Education and business leaders have urged UK ministers to expand a temporary visa scheme for foreign workers to help fill key jobs or risk the economic recovery.

In a joint letter to four cabinet ministers, including business secretary Kwasi Kwarteng, more than a dozen organisations said the short-term measure was necessary to avoid further problems in the supply chain that has already led to fuel shortages and empty supermarket shelves.

They also called on the government to provide extra funding for the national skills fund and expand the apprenticeship system to there were enough trained British workers in the longer-term.

The letter, which was also sent to home secretary Priti Patel, education secretary Nadhim Zahawi and work and pensions secretary Thérèse Coffey, was signed by business and education groups from across the country.
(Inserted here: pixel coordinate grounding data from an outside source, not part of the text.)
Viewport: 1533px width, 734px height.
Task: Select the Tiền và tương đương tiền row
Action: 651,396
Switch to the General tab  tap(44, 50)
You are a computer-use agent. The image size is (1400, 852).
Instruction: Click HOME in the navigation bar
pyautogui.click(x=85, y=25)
Signatories included London First, the North West Business Leadership Team, London Higher, an umbrella body representing over 40 universities and colleges, and the Night Time Industries Association.
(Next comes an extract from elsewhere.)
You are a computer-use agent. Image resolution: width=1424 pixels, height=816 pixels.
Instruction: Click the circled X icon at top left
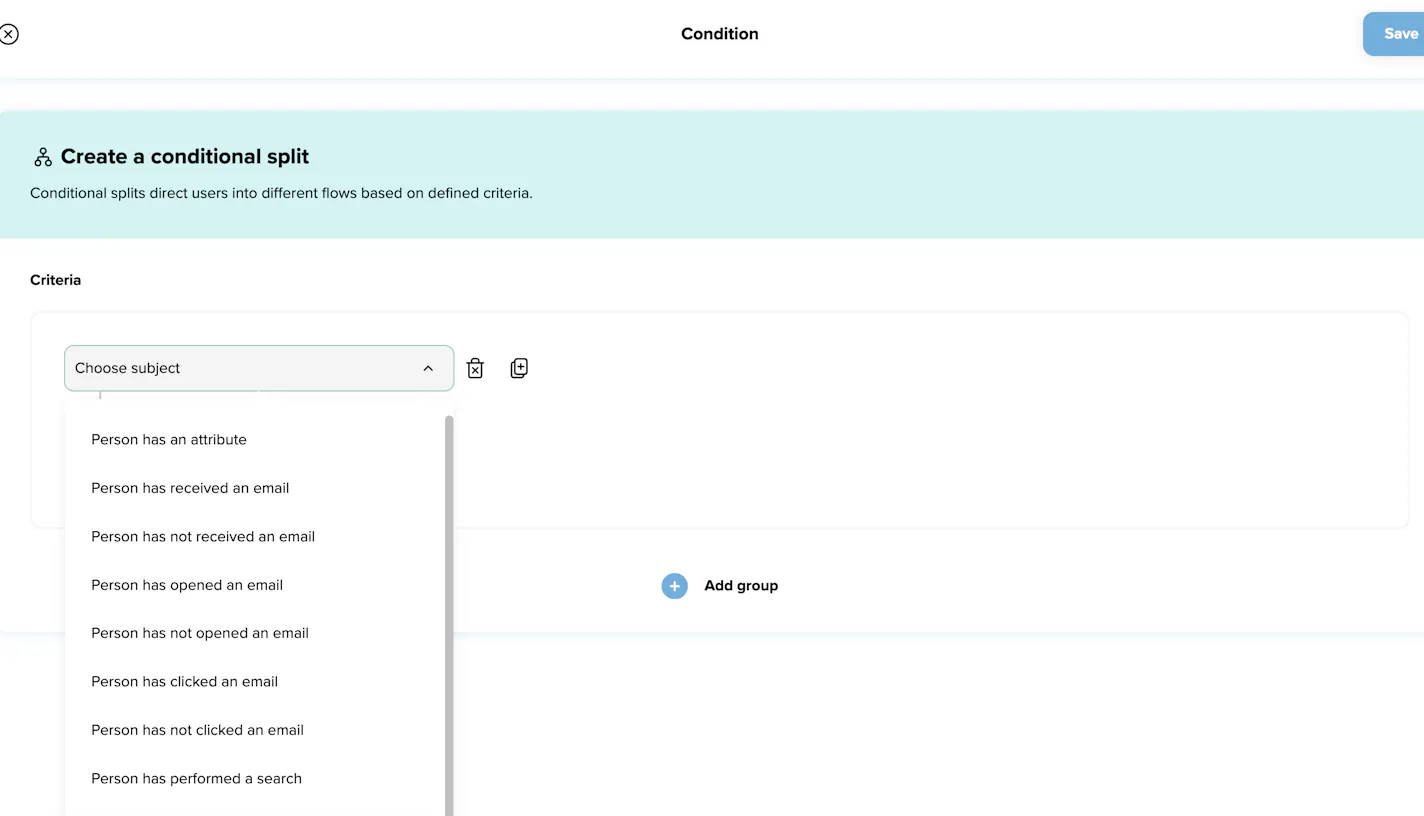tap(10, 33)
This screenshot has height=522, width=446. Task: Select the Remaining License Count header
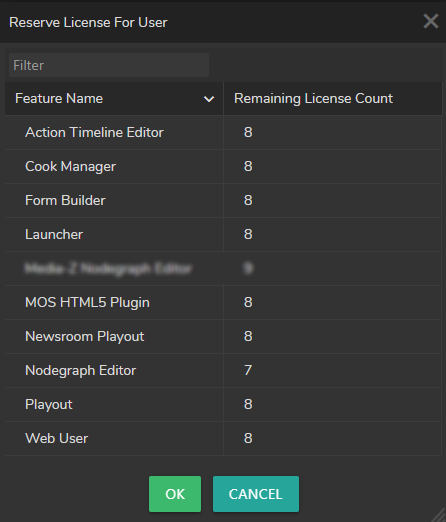click(333, 99)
The letter warned that the UK was “at a critical moment in the recovery” and without the short-term fix of more temporary visas the economy would be left in a “precarious” position.
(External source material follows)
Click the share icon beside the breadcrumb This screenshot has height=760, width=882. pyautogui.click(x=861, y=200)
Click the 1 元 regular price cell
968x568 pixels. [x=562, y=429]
Businesses have warned the government that the temporary visa scheme for 10,000 HGV drivers and poultry workers announced last month was not enough to plug the many vacancies in the labour market, including food production and construction.

Executives have said ministers’ plans to invest in longer term training for UK-based workers was welcome but the approach would not fix the immediate shortfalls.

The letter said further funding for the national skills fund was needed to address the lack of agility in the existing skills system. It warned of serious labour shortages across the hospitality, social care, food processing and transport sectors.

“Further short-term action must be taken quickly to avoid further escalation,” it warned, pointing out that the affected sectors were reaching crisis point.

It called for a cross-government action to devise a strategy for the labour market, which should include a temporary worker’s visa for industries where there is evidence of labour and skills shortages.

In the longer term, it said that alongside greater funding for vocational training, ministers should ensure city regions are given more devolved powers to create an effective business-led reskilling programme.

The government did not respond to a request for comment.